Entries supplied:

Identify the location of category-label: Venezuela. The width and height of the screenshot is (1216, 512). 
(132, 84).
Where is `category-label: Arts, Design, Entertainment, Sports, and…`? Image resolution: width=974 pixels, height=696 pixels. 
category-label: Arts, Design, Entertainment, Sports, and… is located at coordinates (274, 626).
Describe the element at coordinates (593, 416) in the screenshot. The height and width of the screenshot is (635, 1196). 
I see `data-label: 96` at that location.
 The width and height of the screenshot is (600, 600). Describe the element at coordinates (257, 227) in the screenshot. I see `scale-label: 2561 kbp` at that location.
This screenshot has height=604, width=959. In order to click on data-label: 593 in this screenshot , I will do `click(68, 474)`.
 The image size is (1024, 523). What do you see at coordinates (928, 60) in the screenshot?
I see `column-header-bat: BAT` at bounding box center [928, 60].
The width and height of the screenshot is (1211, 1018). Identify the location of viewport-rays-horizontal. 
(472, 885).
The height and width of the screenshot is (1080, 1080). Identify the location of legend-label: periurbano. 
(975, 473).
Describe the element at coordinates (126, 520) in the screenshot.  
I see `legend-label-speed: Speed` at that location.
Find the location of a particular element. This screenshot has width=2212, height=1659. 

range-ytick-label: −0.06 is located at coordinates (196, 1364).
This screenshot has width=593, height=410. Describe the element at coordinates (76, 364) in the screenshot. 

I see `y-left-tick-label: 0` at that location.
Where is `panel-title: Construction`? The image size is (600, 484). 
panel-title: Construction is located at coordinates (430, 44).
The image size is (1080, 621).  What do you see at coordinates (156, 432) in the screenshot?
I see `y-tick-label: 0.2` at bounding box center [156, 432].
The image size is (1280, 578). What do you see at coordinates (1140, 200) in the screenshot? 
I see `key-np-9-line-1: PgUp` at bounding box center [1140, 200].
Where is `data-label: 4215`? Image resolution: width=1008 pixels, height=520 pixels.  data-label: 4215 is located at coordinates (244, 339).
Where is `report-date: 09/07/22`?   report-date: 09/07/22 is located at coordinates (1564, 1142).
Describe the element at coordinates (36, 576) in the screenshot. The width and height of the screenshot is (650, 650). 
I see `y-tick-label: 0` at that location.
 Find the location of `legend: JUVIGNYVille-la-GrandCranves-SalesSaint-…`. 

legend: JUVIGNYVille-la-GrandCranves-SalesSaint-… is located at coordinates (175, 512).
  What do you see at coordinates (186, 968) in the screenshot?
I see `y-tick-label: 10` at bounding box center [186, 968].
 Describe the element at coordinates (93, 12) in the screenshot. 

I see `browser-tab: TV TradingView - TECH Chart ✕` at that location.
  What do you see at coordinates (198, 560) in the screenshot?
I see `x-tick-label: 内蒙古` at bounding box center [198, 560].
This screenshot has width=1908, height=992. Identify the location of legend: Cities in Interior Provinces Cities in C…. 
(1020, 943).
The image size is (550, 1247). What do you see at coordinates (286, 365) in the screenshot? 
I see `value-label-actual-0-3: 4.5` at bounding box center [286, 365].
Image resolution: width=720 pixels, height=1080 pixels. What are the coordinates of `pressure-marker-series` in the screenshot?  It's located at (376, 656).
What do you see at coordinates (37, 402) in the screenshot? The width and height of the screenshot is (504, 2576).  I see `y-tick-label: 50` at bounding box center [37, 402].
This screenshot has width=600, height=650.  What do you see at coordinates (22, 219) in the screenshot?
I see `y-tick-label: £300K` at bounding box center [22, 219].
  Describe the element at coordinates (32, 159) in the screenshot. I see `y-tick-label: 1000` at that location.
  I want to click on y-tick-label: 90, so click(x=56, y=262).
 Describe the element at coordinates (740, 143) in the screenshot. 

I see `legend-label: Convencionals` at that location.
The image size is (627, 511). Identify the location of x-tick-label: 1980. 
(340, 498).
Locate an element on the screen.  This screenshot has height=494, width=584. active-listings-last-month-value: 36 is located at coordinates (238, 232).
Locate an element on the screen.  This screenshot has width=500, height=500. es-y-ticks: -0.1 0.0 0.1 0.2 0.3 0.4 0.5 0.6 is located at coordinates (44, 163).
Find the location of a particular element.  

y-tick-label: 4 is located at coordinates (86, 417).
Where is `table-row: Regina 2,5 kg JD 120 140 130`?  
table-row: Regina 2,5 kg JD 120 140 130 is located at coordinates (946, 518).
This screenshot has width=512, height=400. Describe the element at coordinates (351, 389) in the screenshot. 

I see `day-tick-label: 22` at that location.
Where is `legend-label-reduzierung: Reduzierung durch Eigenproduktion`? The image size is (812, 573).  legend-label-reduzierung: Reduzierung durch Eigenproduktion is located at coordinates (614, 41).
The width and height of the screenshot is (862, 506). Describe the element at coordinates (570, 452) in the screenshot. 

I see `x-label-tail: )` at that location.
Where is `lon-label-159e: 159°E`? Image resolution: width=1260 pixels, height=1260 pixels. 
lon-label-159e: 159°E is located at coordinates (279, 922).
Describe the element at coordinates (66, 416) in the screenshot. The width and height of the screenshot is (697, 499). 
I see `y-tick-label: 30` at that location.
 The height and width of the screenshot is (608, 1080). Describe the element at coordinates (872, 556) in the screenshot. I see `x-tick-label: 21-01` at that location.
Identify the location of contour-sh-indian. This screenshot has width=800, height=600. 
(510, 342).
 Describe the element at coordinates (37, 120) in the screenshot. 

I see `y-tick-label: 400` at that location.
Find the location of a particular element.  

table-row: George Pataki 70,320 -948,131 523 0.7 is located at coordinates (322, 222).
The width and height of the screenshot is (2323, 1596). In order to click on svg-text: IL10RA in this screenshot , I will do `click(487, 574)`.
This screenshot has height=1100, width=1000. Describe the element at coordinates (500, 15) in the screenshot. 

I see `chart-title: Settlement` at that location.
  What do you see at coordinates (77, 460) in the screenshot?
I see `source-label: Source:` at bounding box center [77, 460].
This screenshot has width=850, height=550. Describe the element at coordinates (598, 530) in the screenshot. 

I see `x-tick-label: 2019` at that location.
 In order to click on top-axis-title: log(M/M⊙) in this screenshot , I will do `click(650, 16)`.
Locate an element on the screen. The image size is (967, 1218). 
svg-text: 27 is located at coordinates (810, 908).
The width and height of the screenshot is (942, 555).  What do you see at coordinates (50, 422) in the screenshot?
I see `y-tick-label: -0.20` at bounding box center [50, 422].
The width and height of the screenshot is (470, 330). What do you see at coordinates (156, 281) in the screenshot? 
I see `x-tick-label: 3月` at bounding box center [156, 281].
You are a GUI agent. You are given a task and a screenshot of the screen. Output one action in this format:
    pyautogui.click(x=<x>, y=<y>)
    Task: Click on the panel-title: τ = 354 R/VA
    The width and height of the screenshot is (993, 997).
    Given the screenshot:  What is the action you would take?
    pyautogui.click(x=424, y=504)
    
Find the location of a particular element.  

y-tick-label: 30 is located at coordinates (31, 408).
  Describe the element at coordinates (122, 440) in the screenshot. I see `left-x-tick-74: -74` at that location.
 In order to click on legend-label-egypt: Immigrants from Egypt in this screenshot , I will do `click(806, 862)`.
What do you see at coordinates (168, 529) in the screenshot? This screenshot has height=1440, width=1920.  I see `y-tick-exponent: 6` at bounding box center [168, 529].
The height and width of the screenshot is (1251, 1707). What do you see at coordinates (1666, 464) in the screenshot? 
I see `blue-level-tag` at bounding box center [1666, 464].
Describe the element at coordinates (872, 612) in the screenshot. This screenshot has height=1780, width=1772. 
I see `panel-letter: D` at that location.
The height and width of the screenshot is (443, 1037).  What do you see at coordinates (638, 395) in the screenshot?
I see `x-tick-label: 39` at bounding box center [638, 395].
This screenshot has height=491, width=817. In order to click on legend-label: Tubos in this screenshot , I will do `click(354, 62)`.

What to produce:
Please rewrite the lines above as a numbered list, leaving out any blank lines.

Task response:
1. Identify the location of category-label: Venezuela. The width and height of the screenshot is (1216, 512). 
2. (132, 84).
3. Where is `category-label: Arts, Design, Entertainment, Sports, and…`? Image resolution: width=974 pixels, height=696 pixels. 
4. category-label: Arts, Design, Entertainment, Sports, and… is located at coordinates (274, 626).
5. Describe the element at coordinates (593, 416) in the screenshot. The height and width of the screenshot is (635, 1196). 
6. I see `data-label: 96` at that location.
7.  The width and height of the screenshot is (600, 600). Describe the element at coordinates (257, 227) in the screenshot. I see `scale-label: 2561 kbp` at that location.
8. This screenshot has height=604, width=959. In order to click on data-label: 593 in this screenshot , I will do `click(68, 474)`.
9.  The image size is (1024, 523). What do you see at coordinates (928, 60) in the screenshot?
10. I see `column-header-bat: BAT` at bounding box center [928, 60].
11. The width and height of the screenshot is (1211, 1018). Identify the location of viewport-rays-horizontal. 
12. (472, 885).
13. The height and width of the screenshot is (1080, 1080). Identify the location of legend-label: periurbano. 
14. (975, 473).
15. Describe the element at coordinates (126, 520) in the screenshot.  
16. I see `legend-label-speed: Speed` at that location.
17. Find the location of a particular element. This screenshot has width=2212, height=1659. 
18. range-ytick-label: −0.06 is located at coordinates (196, 1364).
19. This screenshot has width=593, height=410. Describe the element at coordinates (76, 364) in the screenshot. 
20. I see `y-left-tick-label: 0` at that location.
21. Where is `panel-title: Construction`? The image size is (600, 484). 
22. panel-title: Construction is located at coordinates (430, 44).
23. The image size is (1080, 621).  What do you see at coordinates (156, 432) in the screenshot?
24. I see `y-tick-label: 0.2` at bounding box center [156, 432].
25. The image size is (1280, 578). What do you see at coordinates (1140, 200) in the screenshot? 
26. I see `key-np-9-line-1: PgUp` at bounding box center [1140, 200].
27. Where is `data-label: 4215`? Image resolution: width=1008 pixels, height=520 pixels.  data-label: 4215 is located at coordinates (244, 339).
28. Where is `report-date: 09/07/22`?   report-date: 09/07/22 is located at coordinates (1564, 1142).
29. Describe the element at coordinates (36, 576) in the screenshot. The width and height of the screenshot is (650, 650). 
30. I see `y-tick-label: 0` at that location.
31.  Find the location of `legend: JUVIGNYVille-la-GrandCranves-SalesSaint-…`. 
32. legend: JUVIGNYVille-la-GrandCranves-SalesSaint-… is located at coordinates (175, 512).
33.   What do you see at coordinates (186, 968) in the screenshot?
34. I see `y-tick-label: 10` at bounding box center [186, 968].
35.  Describe the element at coordinates (93, 12) in the screenshot. 
36. I see `browser-tab: TV TradingView - TECH Chart ✕` at that location.
37.   What do you see at coordinates (198, 560) in the screenshot?
38. I see `x-tick-label: 内蒙古` at bounding box center [198, 560].
39. This screenshot has width=1908, height=992. Identify the location of legend: Cities in Interior Provinces Cities in C…. 
40. (1020, 943).
41. The image size is (550, 1247). What do you see at coordinates (286, 365) in the screenshot? 
42. I see `value-label-actual-0-3: 4.5` at bounding box center [286, 365].
43. Image resolution: width=720 pixels, height=1080 pixels. What are the coordinates of `pressure-marker-series` in the screenshot?  It's located at (376, 656).
44. What do you see at coordinates (37, 402) in the screenshot? The width and height of the screenshot is (504, 2576).  I see `y-tick-label: 50` at bounding box center [37, 402].
45. This screenshot has width=600, height=650.  What do you see at coordinates (22, 219) in the screenshot?
46. I see `y-tick-label: £300K` at bounding box center [22, 219].
47.   Describe the element at coordinates (32, 159) in the screenshot. I see `y-tick-label: 1000` at that location.
48.   I want to click on y-tick-label: 90, so click(x=56, y=262).
49.  Describe the element at coordinates (740, 143) in the screenshot. 
50. I see `legend-label: Convencionals` at that location.
51. The image size is (627, 511). Identify the location of x-tick-label: 1980. 
52. (340, 498).
53. Locate an element on the screen.  This screenshot has height=494, width=584. active-listings-last-month-value: 36 is located at coordinates (238, 232).
54. Locate an element on the screen.  This screenshot has width=500, height=500. es-y-ticks: -0.1 0.0 0.1 0.2 0.3 0.4 0.5 0.6 is located at coordinates (44, 163).
55. Find the location of a particular element.  
56. y-tick-label: 4 is located at coordinates (86, 417).
57. Where is `table-row: Regina 2,5 kg JD 120 140 130`?  
58. table-row: Regina 2,5 kg JD 120 140 130 is located at coordinates (946, 518).
59. This screenshot has width=512, height=400. Describe the element at coordinates (351, 389) in the screenshot. 
60. I see `day-tick-label: 22` at that location.
61. Where is `legend-label-reduzierung: Reduzierung durch Eigenproduktion`? The image size is (812, 573).  legend-label-reduzierung: Reduzierung durch Eigenproduktion is located at coordinates (614, 41).
62. The width and height of the screenshot is (862, 506). Describe the element at coordinates (570, 452) in the screenshot. 
63. I see `x-label-tail: )` at that location.
64. Where is `lon-label-159e: 159°E`? Image resolution: width=1260 pixels, height=1260 pixels. 
65. lon-label-159e: 159°E is located at coordinates (279, 922).
66. Describe the element at coordinates (66, 416) in the screenshot. The width and height of the screenshot is (697, 499). 
67. I see `y-tick-label: 30` at that location.
68.  The height and width of the screenshot is (608, 1080). Describe the element at coordinates (872, 556) in the screenshot. I see `x-tick-label: 21-01` at that location.
69. Identify the location of contour-sh-indian. This screenshot has width=800, height=600. 
70. (510, 342).
71.  Describe the element at coordinates (37, 120) in the screenshot. 
72. I see `y-tick-label: 400` at that location.
73. Find the location of a particular element.  
74. table-row: George Pataki 70,320 -948,131 523 0.7 is located at coordinates (322, 222).
75. The width and height of the screenshot is (2323, 1596). In order to click on svg-text: IL10RA in this screenshot , I will do `click(487, 574)`.
76. This screenshot has height=1100, width=1000. Describe the element at coordinates (500, 15) in the screenshot. 
77. I see `chart-title: Settlement` at that location.
78.   What do you see at coordinates (77, 460) in the screenshot?
79. I see `source-label: Source:` at bounding box center [77, 460].
80. This screenshot has width=850, height=550. Describe the element at coordinates (598, 530) in the screenshot. 
81. I see `x-tick-label: 2019` at that location.
82.  In order to click on top-axis-title: log(M/M⊙) in this screenshot , I will do `click(650, 16)`.
83. Locate an element on the screen. The image size is (967, 1218). 
84. svg-text: 27 is located at coordinates (810, 908).
85. The width and height of the screenshot is (942, 555).  What do you see at coordinates (50, 422) in the screenshot?
86. I see `y-tick-label: -0.20` at bounding box center [50, 422].
87. The width and height of the screenshot is (470, 330). What do you see at coordinates (156, 281) in the screenshot? 
88. I see `x-tick-label: 3月` at bounding box center [156, 281].
89. You are a GUI agent. You are given a task and a screenshot of the screen. Output one action in this format:
90.     pyautogui.click(x=<x>, y=<y>)
91.     Task: Click on the panel-title: τ = 354 R/VA
92.     The width and height of the screenshot is (993, 997).
93.     Given the screenshot:  What is the action you would take?
94.     pyautogui.click(x=424, y=504)
95. Find the location of a particular element.  
96. y-tick-label: 30 is located at coordinates (31, 408).
97.   Describe the element at coordinates (122, 440) in the screenshot. I see `left-x-tick-74: -74` at that location.
98.  In order to click on legend-label-egypt: Immigrants from Egypt in this screenshot , I will do `click(806, 862)`.
99. What do you see at coordinates (168, 529) in the screenshot? This screenshot has height=1440, width=1920.  I see `y-tick-exponent: 6` at bounding box center [168, 529].
100. The height and width of the screenshot is (1251, 1707). What do you see at coordinates (1666, 464) in the screenshot? 
101. I see `blue-level-tag` at bounding box center [1666, 464].
102. Describe the element at coordinates (872, 612) in the screenshot. This screenshot has height=1780, width=1772. 
103. I see `panel-letter: D` at that location.
104. The height and width of the screenshot is (443, 1037).  What do you see at coordinates (638, 395) in the screenshot?
105. I see `x-tick-label: 39` at bounding box center [638, 395].
106. This screenshot has height=491, width=817. In order to click on legend-label: Tubos in this screenshot , I will do `click(354, 62)`.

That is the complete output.